I conducted sociolinguistic interviews with six participants (3 women, 3 men – mean age 27.3). From this interactional data, speakers took up creaky voice during moments of emotional or expressive “tempering” – where they try to lessen the affective impact of what they’re saying. For example, they may not want to sound “too emotional” when talking about difficult school years, when criticizing someone, or when trying to reassert control over the conversation (e.g. if it had got onto a topic they didn’t want to talk about). Creak, interestingly, occurs with what is otherwise quite “emotional” language – e.g. “thrown out of home”; “struggle”; “wanker”. The semantic meaning of these words is communicated, but, by using creaky voice, the emotional impact is lessened.
This is similar to other studies and proposals for creak’s role in interaction (Levon (2016); Sicoli (2010); Laver (1980); Pratt (2015); D’Onofrio, Hilton and Pratt (2013)) where creak is used to create distance between the speaker and the conversation topic. Conceptualizing this based on motor sensory analogy, creak can be visualized as lying in the middle of non-modal phonation types, with whisper and breathy voice at the low-frequency end and falsetto and harsh voice at the high-frequency end. This begins to look like a pragmatic implicature. If you want to not make an emotional move, so-to-speak, you’d presumably choose an option in the middle, without resorting to the high or low ends of the scale. Because of this middle-ground, I’ve glossed creak’s proto-iconic meaning as “passive”, because speakers are not making a move towards the high or low ends of the frequency/expressivity spectrum.

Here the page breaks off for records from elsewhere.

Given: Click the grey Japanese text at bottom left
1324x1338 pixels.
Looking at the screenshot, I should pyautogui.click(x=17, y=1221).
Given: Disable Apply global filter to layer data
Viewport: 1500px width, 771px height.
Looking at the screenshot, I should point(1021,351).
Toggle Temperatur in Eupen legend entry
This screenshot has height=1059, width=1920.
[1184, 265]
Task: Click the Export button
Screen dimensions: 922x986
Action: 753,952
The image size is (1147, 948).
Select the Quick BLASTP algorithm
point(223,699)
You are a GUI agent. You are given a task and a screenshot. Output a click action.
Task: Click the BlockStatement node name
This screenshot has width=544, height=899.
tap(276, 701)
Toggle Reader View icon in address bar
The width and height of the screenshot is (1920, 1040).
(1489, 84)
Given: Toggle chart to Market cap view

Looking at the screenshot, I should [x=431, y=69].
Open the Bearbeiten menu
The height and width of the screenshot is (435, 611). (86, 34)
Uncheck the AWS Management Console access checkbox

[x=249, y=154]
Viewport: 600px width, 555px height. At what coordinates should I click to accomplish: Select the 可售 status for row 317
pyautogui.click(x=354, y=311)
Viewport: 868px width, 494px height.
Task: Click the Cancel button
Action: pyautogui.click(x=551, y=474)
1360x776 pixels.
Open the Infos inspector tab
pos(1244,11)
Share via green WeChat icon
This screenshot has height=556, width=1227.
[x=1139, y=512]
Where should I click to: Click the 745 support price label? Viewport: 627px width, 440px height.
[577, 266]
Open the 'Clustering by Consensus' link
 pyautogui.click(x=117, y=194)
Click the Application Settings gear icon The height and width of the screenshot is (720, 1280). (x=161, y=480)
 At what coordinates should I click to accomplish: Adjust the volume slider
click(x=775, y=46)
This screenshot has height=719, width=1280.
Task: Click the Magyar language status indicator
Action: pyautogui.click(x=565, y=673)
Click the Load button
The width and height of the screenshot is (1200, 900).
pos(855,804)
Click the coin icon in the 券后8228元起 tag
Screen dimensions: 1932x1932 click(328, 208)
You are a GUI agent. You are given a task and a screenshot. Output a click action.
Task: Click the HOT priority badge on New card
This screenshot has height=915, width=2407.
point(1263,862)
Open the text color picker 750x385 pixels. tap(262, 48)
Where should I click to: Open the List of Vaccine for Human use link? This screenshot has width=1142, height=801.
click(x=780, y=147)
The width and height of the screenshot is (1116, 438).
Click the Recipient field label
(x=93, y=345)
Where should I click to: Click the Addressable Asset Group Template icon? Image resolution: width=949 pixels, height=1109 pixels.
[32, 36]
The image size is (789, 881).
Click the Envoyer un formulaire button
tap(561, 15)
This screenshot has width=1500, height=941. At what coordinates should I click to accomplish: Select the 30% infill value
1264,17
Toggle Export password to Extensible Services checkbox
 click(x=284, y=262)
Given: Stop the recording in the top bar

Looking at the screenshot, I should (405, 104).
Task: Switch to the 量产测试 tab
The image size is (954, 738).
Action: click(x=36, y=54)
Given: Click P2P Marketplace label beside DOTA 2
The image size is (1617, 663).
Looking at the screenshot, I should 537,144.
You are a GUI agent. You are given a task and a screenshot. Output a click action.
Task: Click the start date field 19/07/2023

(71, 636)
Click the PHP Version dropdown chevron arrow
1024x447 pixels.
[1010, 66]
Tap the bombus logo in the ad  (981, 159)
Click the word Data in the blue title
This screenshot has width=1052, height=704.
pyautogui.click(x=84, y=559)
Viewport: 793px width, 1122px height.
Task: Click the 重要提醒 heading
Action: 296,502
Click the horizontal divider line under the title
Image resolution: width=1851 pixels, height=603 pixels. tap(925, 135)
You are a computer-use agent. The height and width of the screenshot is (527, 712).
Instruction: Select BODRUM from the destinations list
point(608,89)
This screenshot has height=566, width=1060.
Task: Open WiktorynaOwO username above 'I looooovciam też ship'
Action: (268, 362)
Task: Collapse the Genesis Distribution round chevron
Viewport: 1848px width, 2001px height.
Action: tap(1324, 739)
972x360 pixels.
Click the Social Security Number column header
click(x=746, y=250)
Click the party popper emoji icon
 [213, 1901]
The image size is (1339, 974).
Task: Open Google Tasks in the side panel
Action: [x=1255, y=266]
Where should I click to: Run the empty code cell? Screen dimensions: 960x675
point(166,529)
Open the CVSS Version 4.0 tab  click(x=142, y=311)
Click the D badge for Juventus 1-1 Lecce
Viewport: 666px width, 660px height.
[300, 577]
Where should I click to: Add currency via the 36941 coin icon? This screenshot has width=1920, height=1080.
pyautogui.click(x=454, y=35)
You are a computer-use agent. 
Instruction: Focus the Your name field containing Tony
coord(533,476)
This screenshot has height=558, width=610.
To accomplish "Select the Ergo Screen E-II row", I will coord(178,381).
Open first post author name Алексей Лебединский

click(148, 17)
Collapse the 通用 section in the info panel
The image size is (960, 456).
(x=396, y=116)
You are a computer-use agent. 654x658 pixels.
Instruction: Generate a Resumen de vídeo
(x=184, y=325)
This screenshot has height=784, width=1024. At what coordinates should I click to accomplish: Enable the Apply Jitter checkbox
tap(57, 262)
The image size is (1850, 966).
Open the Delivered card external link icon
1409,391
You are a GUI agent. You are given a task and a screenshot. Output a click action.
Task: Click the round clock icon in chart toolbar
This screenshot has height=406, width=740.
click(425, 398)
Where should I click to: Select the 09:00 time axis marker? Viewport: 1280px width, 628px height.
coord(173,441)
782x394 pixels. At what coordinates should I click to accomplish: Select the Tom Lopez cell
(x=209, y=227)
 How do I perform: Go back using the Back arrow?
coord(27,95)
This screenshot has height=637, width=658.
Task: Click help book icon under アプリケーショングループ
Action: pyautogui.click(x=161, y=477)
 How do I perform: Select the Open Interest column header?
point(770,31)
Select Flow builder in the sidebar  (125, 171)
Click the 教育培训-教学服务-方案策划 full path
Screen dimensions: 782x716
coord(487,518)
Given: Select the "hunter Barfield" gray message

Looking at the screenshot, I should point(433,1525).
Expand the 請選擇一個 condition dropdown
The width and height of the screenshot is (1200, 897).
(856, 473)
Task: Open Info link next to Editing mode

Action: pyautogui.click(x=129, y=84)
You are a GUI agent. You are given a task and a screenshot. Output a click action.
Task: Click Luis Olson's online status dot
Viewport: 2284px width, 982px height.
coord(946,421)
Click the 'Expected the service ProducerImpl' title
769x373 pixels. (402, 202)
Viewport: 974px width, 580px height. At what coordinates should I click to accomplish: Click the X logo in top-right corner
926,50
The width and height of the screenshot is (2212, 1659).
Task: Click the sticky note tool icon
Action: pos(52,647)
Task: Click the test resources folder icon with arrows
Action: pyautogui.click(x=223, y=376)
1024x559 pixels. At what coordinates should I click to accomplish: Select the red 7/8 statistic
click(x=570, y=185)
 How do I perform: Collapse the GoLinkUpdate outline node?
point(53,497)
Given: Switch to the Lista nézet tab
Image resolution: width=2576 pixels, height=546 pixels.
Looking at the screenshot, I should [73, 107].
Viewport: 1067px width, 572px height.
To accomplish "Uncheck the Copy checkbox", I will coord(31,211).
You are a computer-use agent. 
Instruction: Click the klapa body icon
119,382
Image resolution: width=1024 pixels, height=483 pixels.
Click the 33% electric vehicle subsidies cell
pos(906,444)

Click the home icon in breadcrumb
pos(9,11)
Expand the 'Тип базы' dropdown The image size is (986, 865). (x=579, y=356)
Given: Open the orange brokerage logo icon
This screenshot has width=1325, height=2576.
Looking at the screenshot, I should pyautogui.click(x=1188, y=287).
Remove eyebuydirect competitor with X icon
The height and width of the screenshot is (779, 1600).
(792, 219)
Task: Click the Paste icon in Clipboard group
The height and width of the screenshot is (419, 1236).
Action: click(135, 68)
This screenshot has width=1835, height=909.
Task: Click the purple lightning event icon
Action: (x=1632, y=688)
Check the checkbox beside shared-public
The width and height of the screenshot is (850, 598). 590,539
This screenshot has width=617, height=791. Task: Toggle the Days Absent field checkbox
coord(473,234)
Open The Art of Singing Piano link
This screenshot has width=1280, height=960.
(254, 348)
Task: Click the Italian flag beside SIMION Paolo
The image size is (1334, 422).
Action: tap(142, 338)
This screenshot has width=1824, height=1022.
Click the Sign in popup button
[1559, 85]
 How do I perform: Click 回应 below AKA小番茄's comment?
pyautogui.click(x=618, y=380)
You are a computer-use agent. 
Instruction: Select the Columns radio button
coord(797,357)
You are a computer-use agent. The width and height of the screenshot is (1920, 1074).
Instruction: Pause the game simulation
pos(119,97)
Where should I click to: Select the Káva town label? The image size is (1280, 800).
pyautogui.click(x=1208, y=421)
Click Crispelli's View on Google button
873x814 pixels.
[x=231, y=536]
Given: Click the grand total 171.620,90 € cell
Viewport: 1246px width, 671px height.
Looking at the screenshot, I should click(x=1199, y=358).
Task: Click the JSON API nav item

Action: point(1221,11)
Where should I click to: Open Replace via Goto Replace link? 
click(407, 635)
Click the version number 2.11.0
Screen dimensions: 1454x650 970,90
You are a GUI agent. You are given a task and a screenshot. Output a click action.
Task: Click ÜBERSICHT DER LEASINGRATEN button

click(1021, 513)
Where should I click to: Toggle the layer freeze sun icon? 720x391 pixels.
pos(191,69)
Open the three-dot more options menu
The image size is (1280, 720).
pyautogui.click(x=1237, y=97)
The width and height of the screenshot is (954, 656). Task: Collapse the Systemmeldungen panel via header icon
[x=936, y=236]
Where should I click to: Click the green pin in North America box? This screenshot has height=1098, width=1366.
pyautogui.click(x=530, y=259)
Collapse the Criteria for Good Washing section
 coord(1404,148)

So creak, from my study, is used by speakers to distance or “temper” potentially emotional moments in conversation. There is a certain power to this low-expressivity – a speaker is keeping their cards close to their chest. This interacts with pragmatic notions such as “plausible deniability” (can you deny what you’ve said?) and speaker commitment (how much are you committing – epistemically or affectively – to what you’re saying).
Next, I turned to whether there were any correlations in my small speaker sample between class and creaky voice use. The more that a speaker identified as upper-class (this was measured through an objective “score-based” questionnaire, and a subjective “how do you identify” questionnaire) the more creak they used. This was particularly true amongst the men, where the speaker who identified highest along the class spectrum used creak 32.5% of the time, whilst the speaker who identified lowest used creak 0.68% of the time. Whilst a larger sample is needed to test this further, there is perhaps a correlation between low-expressivity (e.g. creak) and social power. This seems to impressionistically, and stereotypically, be true from my observations and from parodies or caricatures of class types in British popular culture.
As I concluded, (p.50-51): “There is a certain amount of power to be found in passive stance taking – one does not give much of oneself away (as seen in the men’s discourse examples), cards are able to be held close to one’s chest, and there is a degree of control in not demanding, or revealing, too much. Indeed, this may be why creaky voice is used more by higher social status males than those identifying lower down the class spectrum in this study – through its passivity; it is less ‘threatening’ from a demographic who arguably hold a lot of social, cultural and political power. Perhaps then, the men and women here are using creaky voice in context for the same reason (to navigate socially uneasy situations and appear less ‘threatening’), but for different socially imposed demands – the high-status men are attempting to appear less so, and the young women are attempting to assert power, but in a non-threatening way.
As young women continue to break glass ceilings and climb higher up social, economic and political ladders – one way they can ‘safely’ assert authority in a, still male-dominated world sceptical of young women’s abilities, is through their use of strategically deployed creak. Could this be why, as discussed in section 1.2, young women have recently been derided for using the phonation type? Could creaky voice – in contrast to Naomi Wolf’s assertion (The Guardian 2015) – actually be a subversive form of linguistic power?”